Viaje 28: Un camino hacia la luz, en las alturas de Colomé.(última parte)

 

Desde Tafí del Valle hasta Cafayate, viendo los hermosos paisajes que ofrecen los Valles Calchaquíes, contrastando con el azul del cielo, hasta pasar el Abra de El Infiernillo.

Nos hospedamos en Cafayate y, si algo nos encanta del noroeste argentino es la posibilidad de ir a cenar a un lugar donde se pueden escuchar a los cantantes locales que nos integran en su pasión por el folklore,

¡Qué les puedo decir de la ruta 40! La recorrimos al día siguiente para ir a Cachi y, como ya adelanté, ese tramo es de ripio. Todos los pueblos, parajes y diversidad de paisajes que quedarán por siempre grabados en nuestras almas y recuerdos.

Animaná, San Carlos, San Rafael, San Felipe, Peñas Blancas, Angastaco,  El Carmen, Las Torres, La Merced, Payogastilla, Seclantás, Humanao, y todas las Quebradas que se presentan, son realmente maravillosos.

Cachi es un pueblo cálido y con una poblada plaza central que, en esa ocasión, mucho más, ya que se jugaba un bingo para recaudar fondos para la escuela.
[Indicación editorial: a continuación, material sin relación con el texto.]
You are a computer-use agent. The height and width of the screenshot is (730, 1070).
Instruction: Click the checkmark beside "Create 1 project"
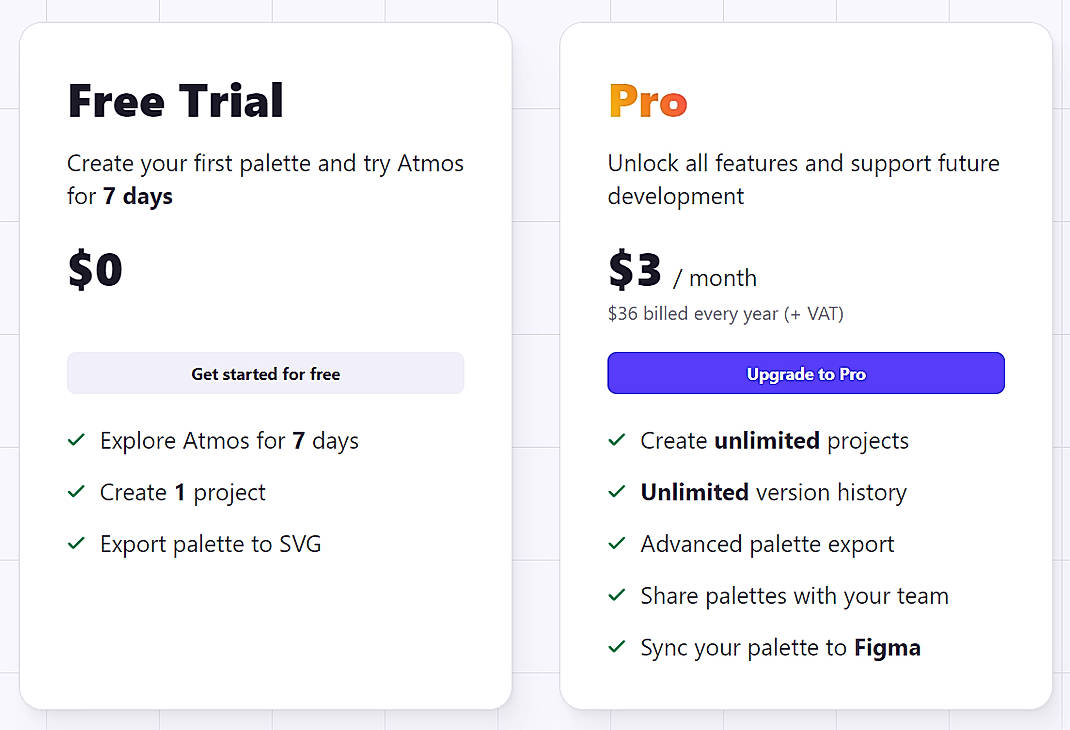[77, 492]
Fue muy grato ver a todos, niños, jóvenes y adultos, ocupando toda la plaza y veredas, participando de la actividad.

Nosotros hicimos algunas compras, recorrimos el pueblo y degustamos una rica tortilla asada rellena.

A la noche, además de la peña y de unos sabrosos pimientos rellenos que, cabe aclarar que es un vegetal muy típico de la zona, por eso hay gran producción de pimentón, escuchamos a un lugareño narrando la historia de Cachi en relación con la historia nacional.

También es muy hermoso subir hasta el cementerio, ya que ofrece una vista de todo el pueblo.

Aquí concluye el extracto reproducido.